Ayahku, yang memang tak ingin aku merengek, mengajakku ikut ke pasar. Ia meletakkan di bagian depan, berdiri di atas sebuah Vespa biru yang sudah mengelupas beberapa bagian catnya. Vespa tersebut masih awet, meski sudah seperti rongsokan. Bisa dikatakan, ia Vespa yang bandel.
Setiba di pasar, aku langsung duduk di pojok warung. Aku mengamati para pembeli diladeni oleh orang tuaku. Barang demi barang laku, diboyong untuk dijual kembali di warung kecil mereka.
Warung orang tuaku menjual grosir skala kecil. Selain menjual snack, ia juga menjual beberapa hal lain, seperti gula dan beras. Sebagai sebuah grosir kecil, ia telah menghubungkan orang tuaku dengan beberapa langganan yang setia berbelanja di warung tersebut.
Tak lama, aku tertidur lagi. Tidurku begitu pulas, hingga akhirnya dibangunkan oleh ayahku untuk berangkat masuk TK. Seketika aku terbangun, naik Vespa bonceng depan, dan diantar pulang oleh ayahku.
Memoriku akan warung ketika masih kecil memang samar-samar. Namun, menurut penuturan ayahku, aku adalah anak yang penurut di warung, tidak buat banyak ulah. Juga, aku lebih banyak menghabiskan waktu untuk tidur di warung.
Memori tersebut, jika diputar kembali, akan menjadi memori yang menyenangkan. Aku berharap bisa kembali ke masa lalu dan memeluk diriku yang masih kecil itu. Namun, kehidupan harus jalan terus, seperti kisah dalam cerita ini.
***
Warung kecil tersebut setia menemani perjalananku. Sejak TK hingga aku bekerja sebagai seorang guru, ia hadir dan menjadi penghidupan keluargaku. Tanpanya, mungkin aku tidak dapat membayangkan dari mana orang tuaku akan mendapatkan biaya kuliah aku dan adikku.

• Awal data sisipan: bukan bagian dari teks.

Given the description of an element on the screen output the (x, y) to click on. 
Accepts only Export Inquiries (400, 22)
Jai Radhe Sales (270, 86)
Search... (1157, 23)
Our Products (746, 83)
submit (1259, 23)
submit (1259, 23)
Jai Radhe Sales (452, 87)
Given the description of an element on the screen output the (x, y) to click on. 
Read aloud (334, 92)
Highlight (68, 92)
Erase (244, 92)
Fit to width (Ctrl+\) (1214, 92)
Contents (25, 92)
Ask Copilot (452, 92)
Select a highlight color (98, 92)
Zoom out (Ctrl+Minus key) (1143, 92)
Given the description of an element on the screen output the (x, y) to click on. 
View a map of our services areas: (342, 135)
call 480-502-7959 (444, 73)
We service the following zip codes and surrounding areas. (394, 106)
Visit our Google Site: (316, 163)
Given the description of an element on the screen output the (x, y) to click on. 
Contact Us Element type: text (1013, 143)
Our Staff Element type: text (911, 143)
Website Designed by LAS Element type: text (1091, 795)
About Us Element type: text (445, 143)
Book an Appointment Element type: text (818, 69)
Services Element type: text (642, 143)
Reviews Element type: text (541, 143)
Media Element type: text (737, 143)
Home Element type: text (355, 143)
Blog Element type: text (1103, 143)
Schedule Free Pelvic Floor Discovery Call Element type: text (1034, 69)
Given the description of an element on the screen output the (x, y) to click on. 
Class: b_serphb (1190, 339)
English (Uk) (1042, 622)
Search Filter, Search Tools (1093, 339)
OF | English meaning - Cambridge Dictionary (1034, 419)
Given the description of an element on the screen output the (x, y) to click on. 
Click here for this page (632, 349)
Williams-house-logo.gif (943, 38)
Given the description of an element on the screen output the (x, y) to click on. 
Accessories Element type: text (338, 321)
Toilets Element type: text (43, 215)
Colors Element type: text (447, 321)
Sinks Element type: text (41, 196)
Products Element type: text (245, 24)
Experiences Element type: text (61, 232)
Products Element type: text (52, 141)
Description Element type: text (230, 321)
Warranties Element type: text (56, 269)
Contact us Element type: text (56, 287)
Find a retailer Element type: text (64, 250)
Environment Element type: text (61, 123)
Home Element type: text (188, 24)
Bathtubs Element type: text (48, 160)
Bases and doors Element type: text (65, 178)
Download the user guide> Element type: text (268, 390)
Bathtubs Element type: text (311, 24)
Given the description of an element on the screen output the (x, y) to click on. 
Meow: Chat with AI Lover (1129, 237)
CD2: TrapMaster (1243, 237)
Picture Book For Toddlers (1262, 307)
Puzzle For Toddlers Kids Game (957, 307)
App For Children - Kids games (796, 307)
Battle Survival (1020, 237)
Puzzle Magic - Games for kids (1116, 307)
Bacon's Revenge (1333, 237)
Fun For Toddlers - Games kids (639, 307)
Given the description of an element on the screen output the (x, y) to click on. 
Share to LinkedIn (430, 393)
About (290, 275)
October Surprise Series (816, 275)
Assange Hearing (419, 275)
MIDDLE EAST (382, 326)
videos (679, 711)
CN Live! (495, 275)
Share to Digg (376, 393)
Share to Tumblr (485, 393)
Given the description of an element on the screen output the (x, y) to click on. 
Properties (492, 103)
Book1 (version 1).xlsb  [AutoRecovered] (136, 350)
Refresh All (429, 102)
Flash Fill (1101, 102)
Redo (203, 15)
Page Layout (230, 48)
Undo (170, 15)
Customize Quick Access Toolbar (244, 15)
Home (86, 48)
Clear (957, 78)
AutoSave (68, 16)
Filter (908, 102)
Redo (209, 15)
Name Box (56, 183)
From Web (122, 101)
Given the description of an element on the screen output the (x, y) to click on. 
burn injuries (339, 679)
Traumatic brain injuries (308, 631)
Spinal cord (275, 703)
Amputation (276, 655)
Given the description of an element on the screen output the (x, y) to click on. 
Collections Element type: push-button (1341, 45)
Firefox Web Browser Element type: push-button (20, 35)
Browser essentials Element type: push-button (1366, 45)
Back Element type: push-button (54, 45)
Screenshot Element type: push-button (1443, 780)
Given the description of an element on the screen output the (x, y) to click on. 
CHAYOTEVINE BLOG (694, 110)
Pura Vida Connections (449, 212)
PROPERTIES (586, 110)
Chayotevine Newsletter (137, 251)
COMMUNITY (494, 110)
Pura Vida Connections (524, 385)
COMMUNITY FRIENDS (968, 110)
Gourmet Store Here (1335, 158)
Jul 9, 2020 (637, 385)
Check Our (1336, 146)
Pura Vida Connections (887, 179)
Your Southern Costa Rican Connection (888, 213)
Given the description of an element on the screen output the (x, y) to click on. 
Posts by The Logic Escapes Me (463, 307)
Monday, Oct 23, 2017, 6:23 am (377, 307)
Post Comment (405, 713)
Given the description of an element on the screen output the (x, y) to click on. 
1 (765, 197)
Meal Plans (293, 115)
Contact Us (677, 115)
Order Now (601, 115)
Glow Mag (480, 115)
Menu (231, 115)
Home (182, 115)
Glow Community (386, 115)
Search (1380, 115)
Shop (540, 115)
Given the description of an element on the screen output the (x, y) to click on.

Namun, kisah tinggalah kisah. Ia kini hanya menjadi sebuah memori yang bisa dikenang. Orang tuaku memutuskan untuk menutup warung mulai awal 2025 mendatang. “Ibu akan kontrak warung, karena kondisi di warung sekarang benar-benar sepi. Modal sudah habis, dan semakin diisi, modal semakin tergerus,” ucapnya kepadaku sore itu.
Aku sendiri tidak menjawab perkataan ibuku. Aku tahu, bahwa warung sudah benar-benar terkikis habis sejak pandemi kemarin. Melihat kondisi warung, jika aku sempat pergi ke pasar pada pagi hari, hanya menyisakan sesak di dada.
Kondisi warung sekarang sudah benar-benar habis. Barang-barang yang biasanya menghiasi warung, kini sudah tinggal dihitung dengan jari. Ekspansi warung (ya, orang tuaku sempat mengkontrak warung di sebelah warung kami sebagai gudang), telah lama berubah menjadi toko plastik. Ia kini hanya menjadi sebuah warung yang tinggal menunggu kematiannya.
Orang tuaku kini memilih untuk mencari rezeki secara daring. Ibuku membuka usaha sarathi (membuat perlengkapan upacara), dan ayahku fokus melut (mengupas) bawang dan bumbu-bumbu. Warung memang masih tetap ada saat ini. Namun, ia kini hanya tinggal menghitung hari saja.
Kisah ini aku tulis sebagai catatan terakhirku atas warung tersebut, warung yang telah menghidupi keluargaku selama 30 tahun lamanya. Ia mungkin tiada, tetapi memori tentangnya akan selalu membekas dalam ingatanku.